According to Xiaokui Zhou, vice president of Lomon Group, sulphate-route TiO2 is likely to remain the main product in the industry. 

The key to sustainable manufacturing should be clean production and a circular economy, with extensive use of sulphate-route TiO2 waste and byproducts, Xiaokui said. He added that the company relies on the rich ilmenite resources in the Panzhihua area and has plans to speed up R&D on a circular sulphuric TiO2 technique. 

Consolidation won’t cut capacity 

Speakers at the conference also said that consolidation trends would continue in China, with producers becoming larger but fewer in number. With pressure from the market and environmental regulations, speakers said it was inevitable that smaller companies with 100,000 tpa and 50,000 tpa capacities would be gradually eliminated. 

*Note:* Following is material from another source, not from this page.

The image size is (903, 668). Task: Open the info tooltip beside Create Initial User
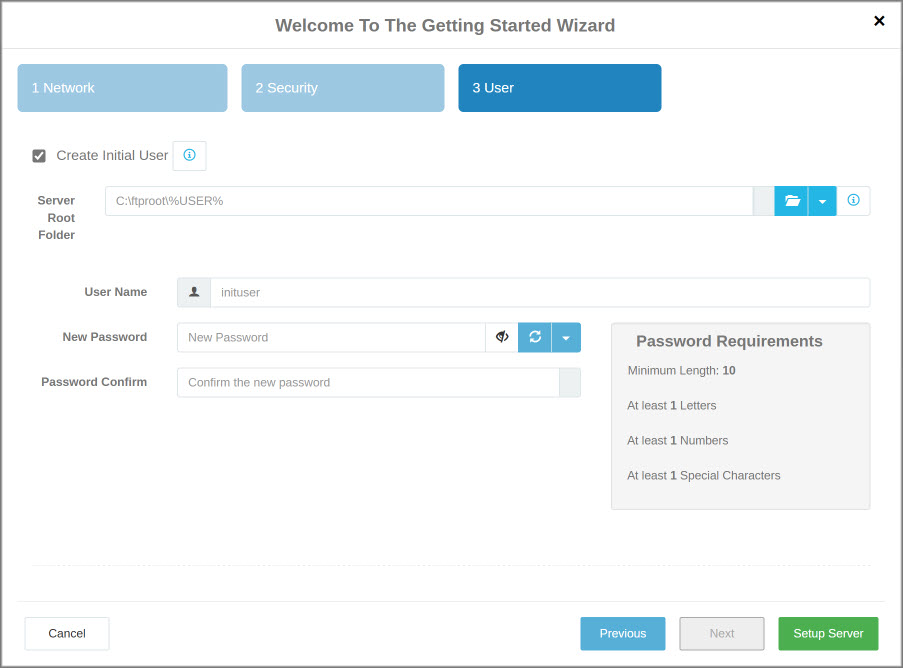pyautogui.click(x=189, y=155)

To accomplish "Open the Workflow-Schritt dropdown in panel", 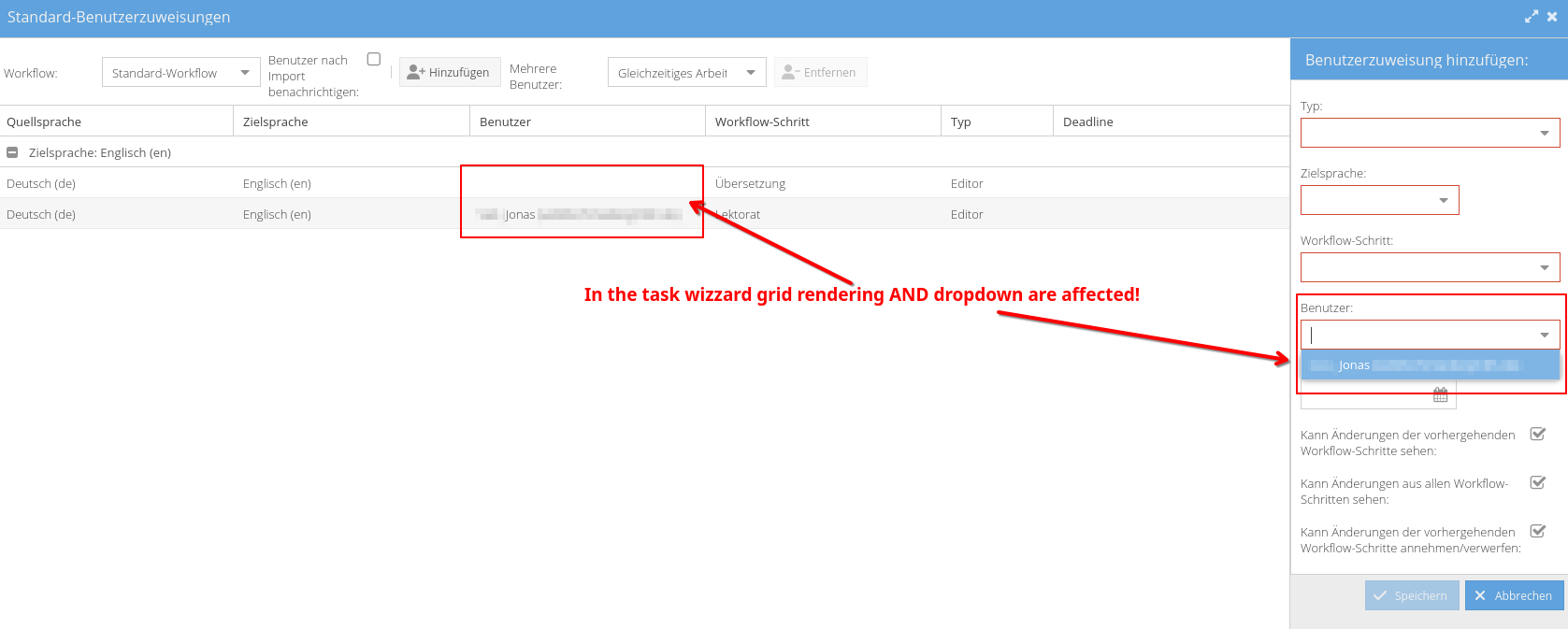I will (x=1545, y=268).
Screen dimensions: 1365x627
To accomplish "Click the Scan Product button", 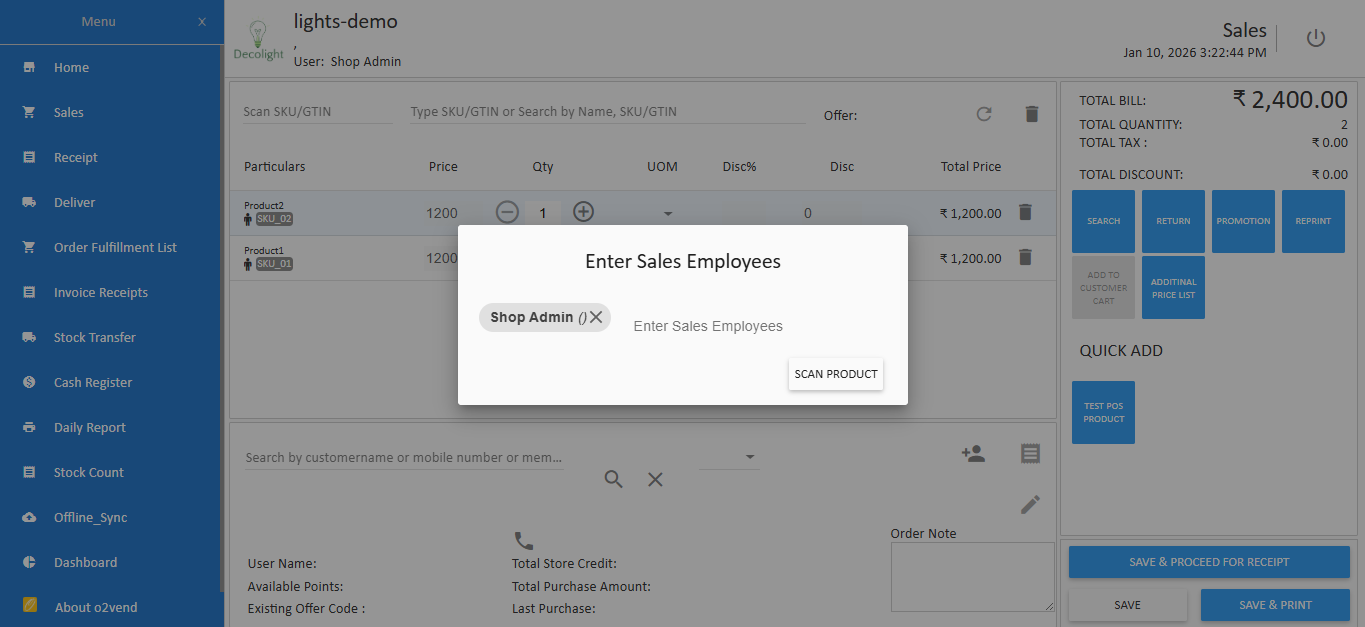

However, experts warned that unless the serious overcapacity problem is addressed, the whole industry will remain in its current depressed state and that TiO2 prices may decline further to extreme lows, with no hope of a price recovery this year. 

Despite the overcapacity issue, new TiO2 capacity is slated to come online by the end of this year. 

Jiangsu Taibai Chemical Co., a subsidiary of Jilin Gpro Titanium Co., finished its 80,000 tpa TiO2 project on 30 November and is now ready to begin production, two years after the venture was started. 

The project, located in the industrial park in Xuzhou city, consisted of Rmb 870m ($135m*)-worth of investment as part of the its plan to move industrial companies out of the city and into the park. Production will also consist of an additional 300,000 tpa sulphuric acid and 250,000 tpa ferrous sulphate, addressing the the demand gap for high end rutile TiO2.

Additionally, the newly merged entity of China Henan Billions Chemicals Co. and Sichuan Lomon Titanium Industry Co., has announced plans to expand its output with 100,000 tpa additional chloride-route TiO2 capacity over the coming years. 

According to figures from the China National Chemical Industry Productivity Centre, China’s production capacity for TiO2 is set to reach 3.2m tonnes this year,
up from 3.06m tonnes in 2014. However, of the 3.06m installed capacity China registered last year, actual output was just 2.44m tonnes, up 13% year-on-year
(y-o-y).

Today, there are 46 large scale manufacturers in China, running a total of 56 plants. Four of these are central government state-owned enterprises (SOEs), while three are local government SOEs and four are listed companies, with the remainder under private ownership.

Domestic feedstock developments

While China lacks the high quality feedstock needed for chloride-route TiO2 production, which hinders developments owing to the need to import feedstock, Angang Group Research Institute has announced it has made a breakthrough in relying on domestic feedstock.

Angang said it used ilmenite from Panzhihua in Sichuan province as a source material to develop a titanium slag upgrade technique to produce high quality titanium-rich material, with a TiO2 content of 88%-95%, SiO2 less than 2.5%, CaO less than 0.15% and MgO less than 1%, to satisfy chloride route requirements.